Precipitation assessment of Indian summer monsoon based on CMIP5 climate simulations

Response of Indian summer monsoon (ISM) to the historical data of 13 selected models of Coupled Model Intercomparison Project Phase 5 (CMIP5) suite has been investigated by considering the annual precipitation cycle, spatial distribution of rainfall, monsoon index, and domain along with wavelet and empirical orthogonal function (EOF) analysis. The domain of interest focuses on an area between 5°N to 45°N and 45°E to 95°E. NCEP/NCAR reanalysis, Global Precipitation Climatology Project (GPCP) and CMPA dataset are utilized for the period from 1955 to 2004. When compared with the given models, MIROC stands out to be the best suited dataset for monsoon season in Indian subcontinent. An ensemble of all the models has also been considered, and it produces good spatial and temporal distribution maps. However, it is not able to capture the peak values.

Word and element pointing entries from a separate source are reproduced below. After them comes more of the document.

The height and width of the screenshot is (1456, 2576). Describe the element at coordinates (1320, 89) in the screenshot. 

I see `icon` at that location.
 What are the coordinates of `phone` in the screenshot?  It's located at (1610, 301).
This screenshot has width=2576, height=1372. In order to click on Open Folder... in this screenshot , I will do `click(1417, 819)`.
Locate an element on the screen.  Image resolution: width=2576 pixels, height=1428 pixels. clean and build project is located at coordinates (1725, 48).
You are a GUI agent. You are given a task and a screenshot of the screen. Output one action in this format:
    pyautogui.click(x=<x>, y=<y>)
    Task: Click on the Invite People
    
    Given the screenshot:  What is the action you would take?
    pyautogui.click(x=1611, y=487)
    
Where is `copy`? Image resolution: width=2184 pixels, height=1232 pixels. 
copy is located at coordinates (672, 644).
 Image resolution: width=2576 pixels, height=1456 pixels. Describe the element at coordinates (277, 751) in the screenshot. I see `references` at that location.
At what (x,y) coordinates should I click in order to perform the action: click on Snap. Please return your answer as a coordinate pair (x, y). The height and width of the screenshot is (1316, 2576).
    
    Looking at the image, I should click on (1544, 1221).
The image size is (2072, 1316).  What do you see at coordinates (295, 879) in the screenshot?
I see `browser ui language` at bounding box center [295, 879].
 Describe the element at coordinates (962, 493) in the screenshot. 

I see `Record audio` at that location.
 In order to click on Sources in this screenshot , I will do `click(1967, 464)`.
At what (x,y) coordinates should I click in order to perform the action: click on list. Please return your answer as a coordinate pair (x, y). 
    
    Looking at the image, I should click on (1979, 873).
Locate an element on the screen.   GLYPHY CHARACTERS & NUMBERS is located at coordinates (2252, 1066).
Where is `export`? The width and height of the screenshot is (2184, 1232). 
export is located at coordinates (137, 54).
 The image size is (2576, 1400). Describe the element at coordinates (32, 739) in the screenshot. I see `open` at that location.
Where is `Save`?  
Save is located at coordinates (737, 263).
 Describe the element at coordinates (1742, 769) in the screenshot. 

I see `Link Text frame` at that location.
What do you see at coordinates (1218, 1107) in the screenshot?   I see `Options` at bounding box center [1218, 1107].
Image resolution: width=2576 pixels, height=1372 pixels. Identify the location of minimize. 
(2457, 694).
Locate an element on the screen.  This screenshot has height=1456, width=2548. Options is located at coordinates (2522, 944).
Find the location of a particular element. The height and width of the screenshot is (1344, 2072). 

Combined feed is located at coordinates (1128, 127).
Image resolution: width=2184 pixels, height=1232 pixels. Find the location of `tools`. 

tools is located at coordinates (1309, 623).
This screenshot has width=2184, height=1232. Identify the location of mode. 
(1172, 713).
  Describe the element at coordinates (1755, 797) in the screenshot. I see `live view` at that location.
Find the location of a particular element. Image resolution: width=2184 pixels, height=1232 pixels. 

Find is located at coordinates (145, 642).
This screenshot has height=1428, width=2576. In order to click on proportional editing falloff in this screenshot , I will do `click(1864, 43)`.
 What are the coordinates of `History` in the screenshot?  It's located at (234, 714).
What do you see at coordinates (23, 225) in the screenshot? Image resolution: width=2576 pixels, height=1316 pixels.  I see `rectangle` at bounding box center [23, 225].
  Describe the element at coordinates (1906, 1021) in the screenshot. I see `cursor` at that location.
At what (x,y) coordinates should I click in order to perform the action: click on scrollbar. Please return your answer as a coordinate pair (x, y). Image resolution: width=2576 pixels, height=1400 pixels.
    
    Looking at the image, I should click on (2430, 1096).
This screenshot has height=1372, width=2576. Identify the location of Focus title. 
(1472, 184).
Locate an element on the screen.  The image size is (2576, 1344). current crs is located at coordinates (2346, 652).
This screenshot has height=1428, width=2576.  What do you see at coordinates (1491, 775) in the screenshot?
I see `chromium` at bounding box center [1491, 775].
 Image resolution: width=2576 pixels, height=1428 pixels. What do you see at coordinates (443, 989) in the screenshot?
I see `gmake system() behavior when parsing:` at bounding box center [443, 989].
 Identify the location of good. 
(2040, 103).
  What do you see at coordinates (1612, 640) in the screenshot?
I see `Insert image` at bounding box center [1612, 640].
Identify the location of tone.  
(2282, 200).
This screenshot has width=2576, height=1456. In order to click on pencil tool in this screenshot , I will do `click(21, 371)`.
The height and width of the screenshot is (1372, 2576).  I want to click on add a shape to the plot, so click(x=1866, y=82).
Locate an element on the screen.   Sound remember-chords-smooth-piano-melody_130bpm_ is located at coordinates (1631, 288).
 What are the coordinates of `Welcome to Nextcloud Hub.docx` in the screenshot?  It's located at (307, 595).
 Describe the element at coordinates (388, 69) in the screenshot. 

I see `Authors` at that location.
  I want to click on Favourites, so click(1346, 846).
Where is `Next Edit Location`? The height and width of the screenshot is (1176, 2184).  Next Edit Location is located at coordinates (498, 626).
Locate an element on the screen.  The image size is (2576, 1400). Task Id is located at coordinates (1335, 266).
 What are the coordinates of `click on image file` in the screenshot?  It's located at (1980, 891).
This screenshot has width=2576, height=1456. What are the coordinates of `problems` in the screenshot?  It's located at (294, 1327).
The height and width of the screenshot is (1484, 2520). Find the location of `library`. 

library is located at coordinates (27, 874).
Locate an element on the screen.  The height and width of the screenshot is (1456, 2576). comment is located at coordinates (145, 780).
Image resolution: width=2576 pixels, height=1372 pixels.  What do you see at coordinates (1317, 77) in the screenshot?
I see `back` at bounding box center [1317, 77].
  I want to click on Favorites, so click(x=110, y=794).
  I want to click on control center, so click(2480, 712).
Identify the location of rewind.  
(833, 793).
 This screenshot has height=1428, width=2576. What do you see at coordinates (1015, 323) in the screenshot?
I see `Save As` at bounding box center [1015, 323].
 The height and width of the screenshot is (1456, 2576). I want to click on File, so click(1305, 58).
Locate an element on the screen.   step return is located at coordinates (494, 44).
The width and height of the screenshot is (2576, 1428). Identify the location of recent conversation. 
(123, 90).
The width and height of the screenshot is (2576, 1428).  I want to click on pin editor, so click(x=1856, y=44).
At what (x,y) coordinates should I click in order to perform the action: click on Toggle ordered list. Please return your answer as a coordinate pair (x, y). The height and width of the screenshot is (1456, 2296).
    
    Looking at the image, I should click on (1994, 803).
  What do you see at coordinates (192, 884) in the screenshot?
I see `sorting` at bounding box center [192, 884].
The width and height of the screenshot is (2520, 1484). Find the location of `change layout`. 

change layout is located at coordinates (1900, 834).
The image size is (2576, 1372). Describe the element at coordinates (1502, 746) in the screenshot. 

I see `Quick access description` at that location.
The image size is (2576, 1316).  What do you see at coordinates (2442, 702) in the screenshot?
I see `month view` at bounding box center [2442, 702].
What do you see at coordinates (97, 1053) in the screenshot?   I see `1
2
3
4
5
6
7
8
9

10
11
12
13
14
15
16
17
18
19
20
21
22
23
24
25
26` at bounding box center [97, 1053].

MIROC has its limitations in capturing average monthly precipitation rate and rainfall distributions when compared to the reference dataset. The representation of Indian summer monsoon rainfall simulation by MIROC suggests it to be considered more consistent for the rainfall simulation projections in this highly complex climate system. This makes it more suitable and reliable for near-term to century rainfall projections in Indian subcontinent.